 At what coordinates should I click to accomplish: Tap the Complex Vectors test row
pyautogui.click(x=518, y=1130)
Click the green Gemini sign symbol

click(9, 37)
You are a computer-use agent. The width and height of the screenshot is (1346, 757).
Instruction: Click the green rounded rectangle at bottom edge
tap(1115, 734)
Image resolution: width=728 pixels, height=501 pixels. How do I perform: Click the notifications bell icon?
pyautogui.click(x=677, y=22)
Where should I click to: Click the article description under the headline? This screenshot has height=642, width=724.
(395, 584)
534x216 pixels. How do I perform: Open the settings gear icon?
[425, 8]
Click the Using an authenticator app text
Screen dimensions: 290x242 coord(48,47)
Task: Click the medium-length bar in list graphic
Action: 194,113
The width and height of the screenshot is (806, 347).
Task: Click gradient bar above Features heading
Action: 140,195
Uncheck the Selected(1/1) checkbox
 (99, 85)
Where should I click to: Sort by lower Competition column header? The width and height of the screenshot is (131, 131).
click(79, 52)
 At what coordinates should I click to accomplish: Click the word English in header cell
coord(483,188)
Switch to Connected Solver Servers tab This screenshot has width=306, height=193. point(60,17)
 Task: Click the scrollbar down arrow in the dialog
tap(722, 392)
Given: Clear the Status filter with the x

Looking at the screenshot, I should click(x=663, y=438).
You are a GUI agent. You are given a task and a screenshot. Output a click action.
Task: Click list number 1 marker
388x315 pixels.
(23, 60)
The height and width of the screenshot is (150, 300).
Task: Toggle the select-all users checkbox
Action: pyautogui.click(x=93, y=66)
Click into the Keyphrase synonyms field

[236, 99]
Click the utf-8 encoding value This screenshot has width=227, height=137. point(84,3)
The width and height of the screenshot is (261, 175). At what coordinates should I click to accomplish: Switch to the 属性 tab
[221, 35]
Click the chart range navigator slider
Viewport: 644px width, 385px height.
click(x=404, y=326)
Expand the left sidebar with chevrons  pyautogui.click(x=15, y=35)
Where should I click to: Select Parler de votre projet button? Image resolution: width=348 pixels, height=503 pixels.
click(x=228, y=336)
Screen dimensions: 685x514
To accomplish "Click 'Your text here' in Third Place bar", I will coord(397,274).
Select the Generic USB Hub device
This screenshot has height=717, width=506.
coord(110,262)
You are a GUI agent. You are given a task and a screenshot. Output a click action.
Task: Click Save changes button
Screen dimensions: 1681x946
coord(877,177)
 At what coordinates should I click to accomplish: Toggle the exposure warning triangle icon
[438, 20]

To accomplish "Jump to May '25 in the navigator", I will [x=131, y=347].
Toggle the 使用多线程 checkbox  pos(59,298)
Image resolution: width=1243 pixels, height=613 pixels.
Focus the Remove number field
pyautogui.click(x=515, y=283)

-- Task requirements --
Only the lines above starting with the one with "Click into the Keyphrase synonyms field" and going through the one with "Click the utf-8" are to be copied, word for word and with both ends kept.

-- Solution --
Click into the Keyphrase synonyms field

[236, 99]
Click the utf-8 encoding value This screenshot has width=227, height=137. point(84,3)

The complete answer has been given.